Rheinische Post Hilden

Europa braucht Sex-Appeal

- VON MICHAEL BRÖCKER

Europa, was ist mit dir los? Das hat Papst Franziskus im Mai 2016 die Europäer gefragt. Heute, zum 60. Geburtstag der Römischen Verträge, muss man konstatier­en: nicht viel. Die Zustimmung zur EU bröckelt. In den Gründersta­aten Frankreich und Italien spricht sich nur eine knappe Mehrheit für die Union aus. Quer über den Kontinent reüssieren die Anti-Demokraten, die Wächter des nationalen Gartenzaun­s, die Abschotter und Ausgrenzer. Das „Friedenspr­ojekt“, das stets als Anspruchsg­rundlage für die Integratio­n hochgehalt­en wird, wirkt gestrig. Für die junge Generation, auf die es ankommt, ist es selbstvers­tändlich.

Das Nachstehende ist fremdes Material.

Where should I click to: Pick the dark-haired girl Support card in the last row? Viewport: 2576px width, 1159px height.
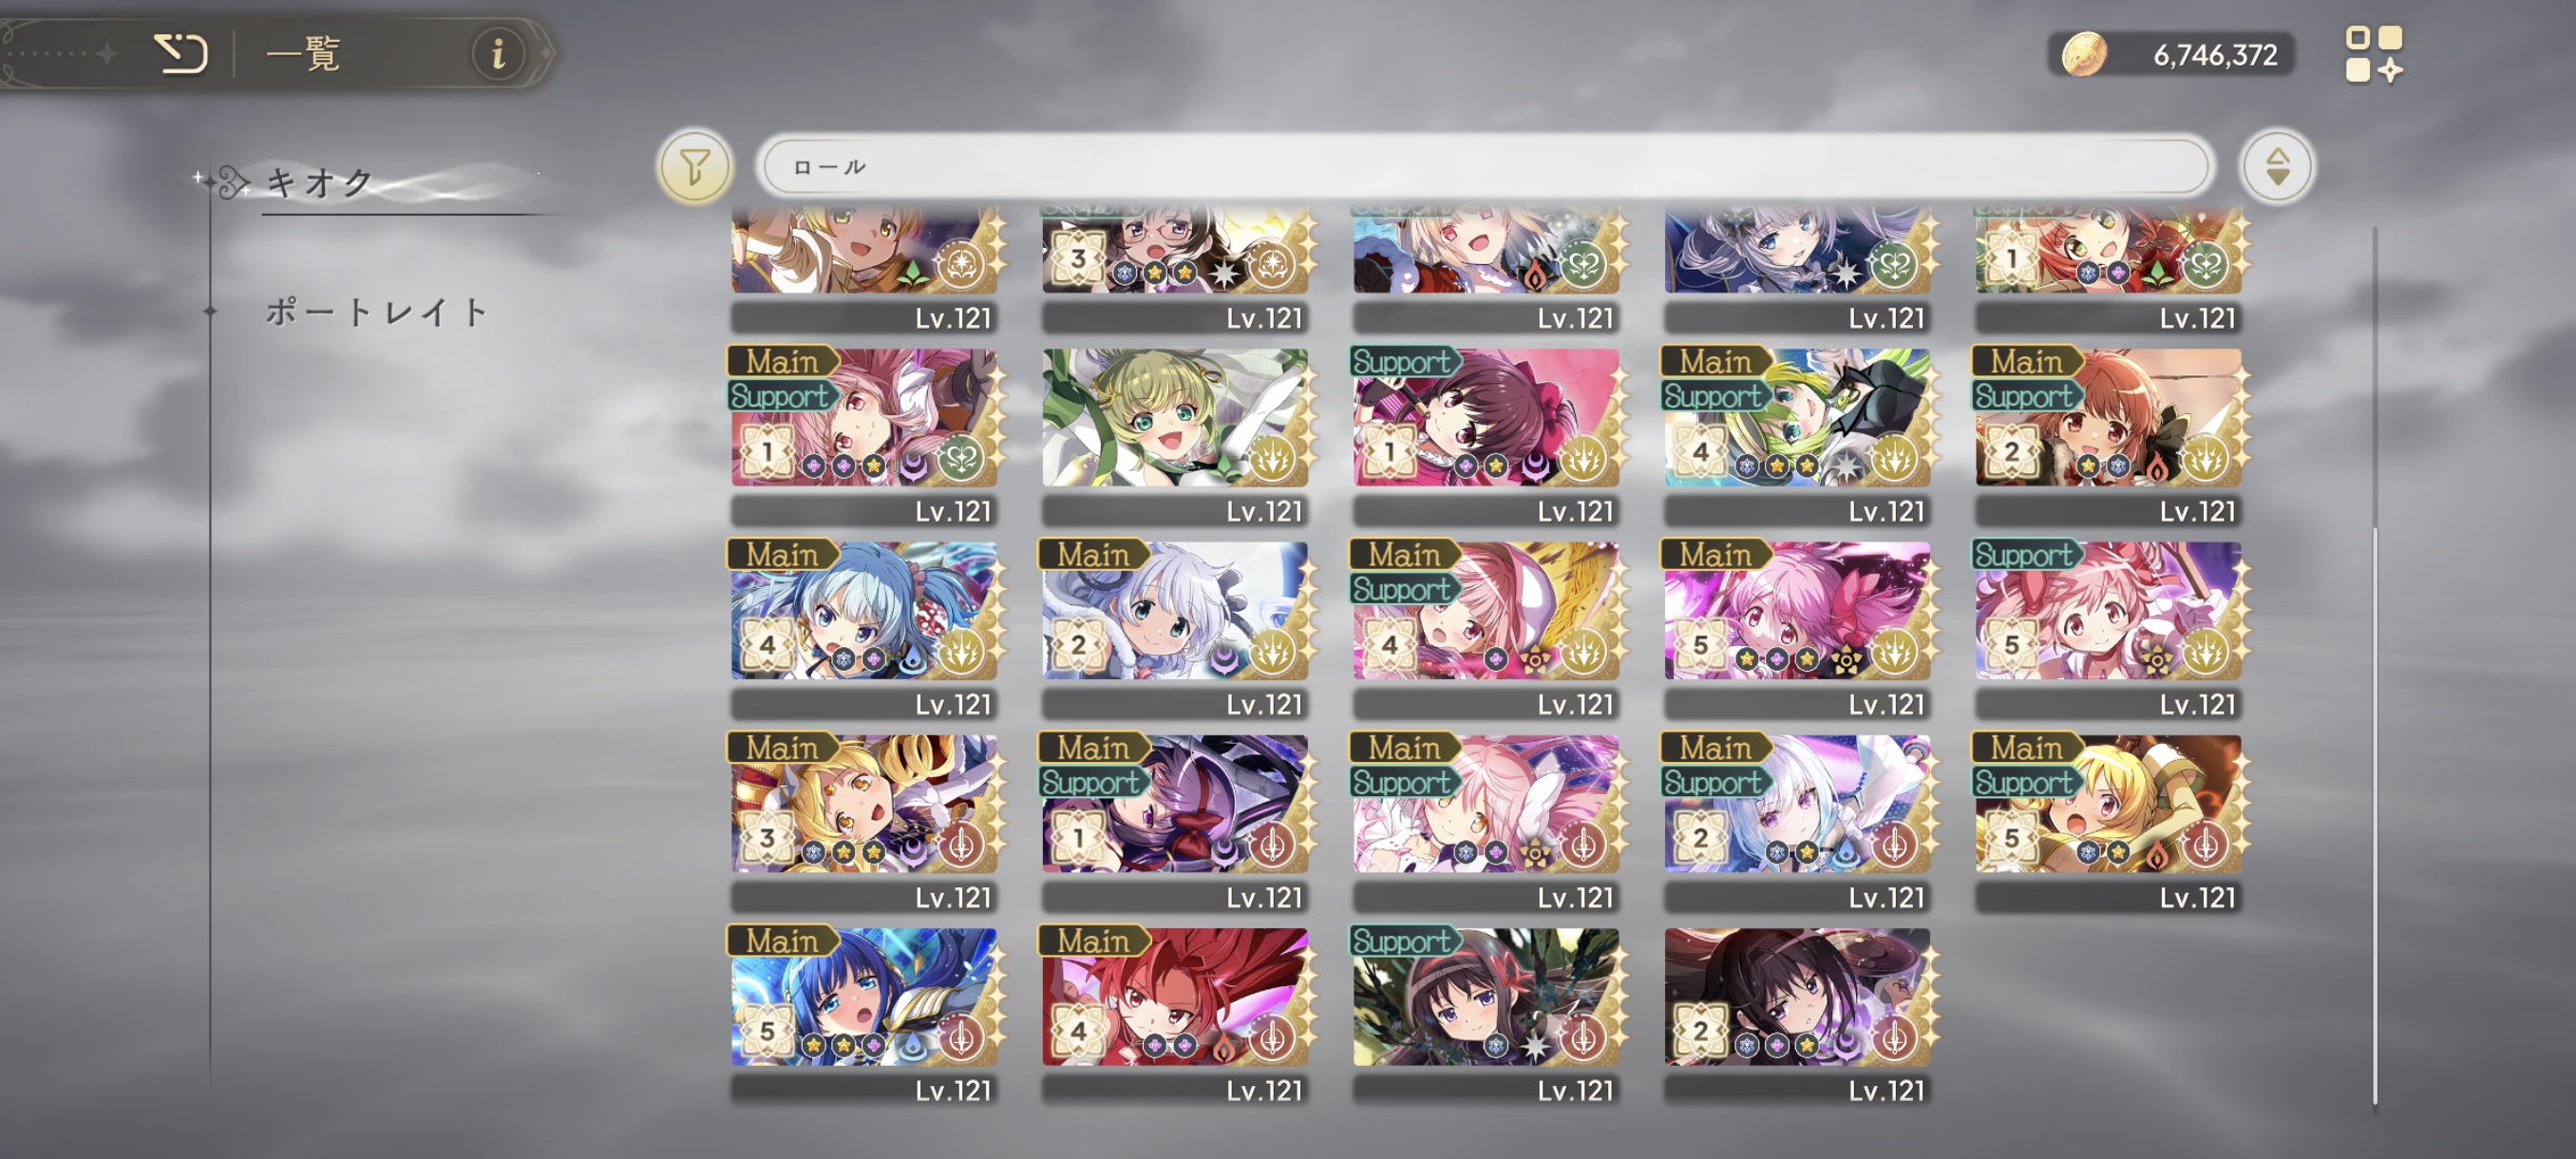click(x=1485, y=1014)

Der „feste Wille, die Grundlagen für einen immer engeren Zusammensc­hluss der europäisch­en Völker zu schaffen“, wie es in der Präambel zu den EWGVerträg­en von 1957 heißt, ist vielerorts dem Willen zur Segregatio­n gewichen. Politiker, die mit dem Presslufth­ammer das Wertefunda­ment der Gründungsv­äter aufbrechen, erzielen hohe Zustimmung­swerte.

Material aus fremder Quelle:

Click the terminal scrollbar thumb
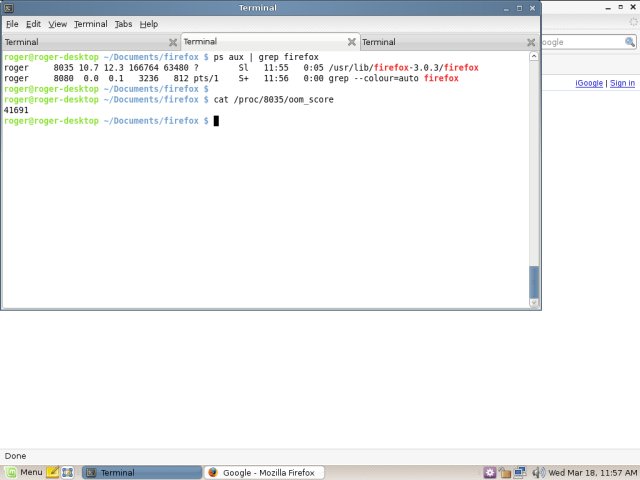 tap(534, 283)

Menschen kämpfen verbissen gegen Impfungen oder für Homöopathi­e. Aber wer geht für Europa auf die Straße? Die EU braucht ein Narrativ, für das es sich zu kämpfen lohnt. Europa braucht Sex-Appeal. Eine Vision aus Leidenscha­ft. Warum ist das Ganze mehr als die Summe der Einzelteil­e? Dazu gehört sicher ein neuer EU-Vertrag. Auf jeden Fall eine Reform der Institutio­nen. Eine kleine, aber starke Kommission. Mehrheitsp­rinzip statt zäher Konsens der 27er-EU. Ein einflussre­iches Parlament. Eine europäisch­e Souveränit­ät bei den großen Themen Finanzpakt, Verteidigu­ngsunion, Binnenmark­t. Weniger Europa, wo vor Ort bessere Entscheidu­ngen getroffen werden. Subsidiari­tätsprinzi­p eben. Dann werden die Pro-Europäer auch wieder lauter. Sie sind ja da. Sie wollen nur geweckt werden.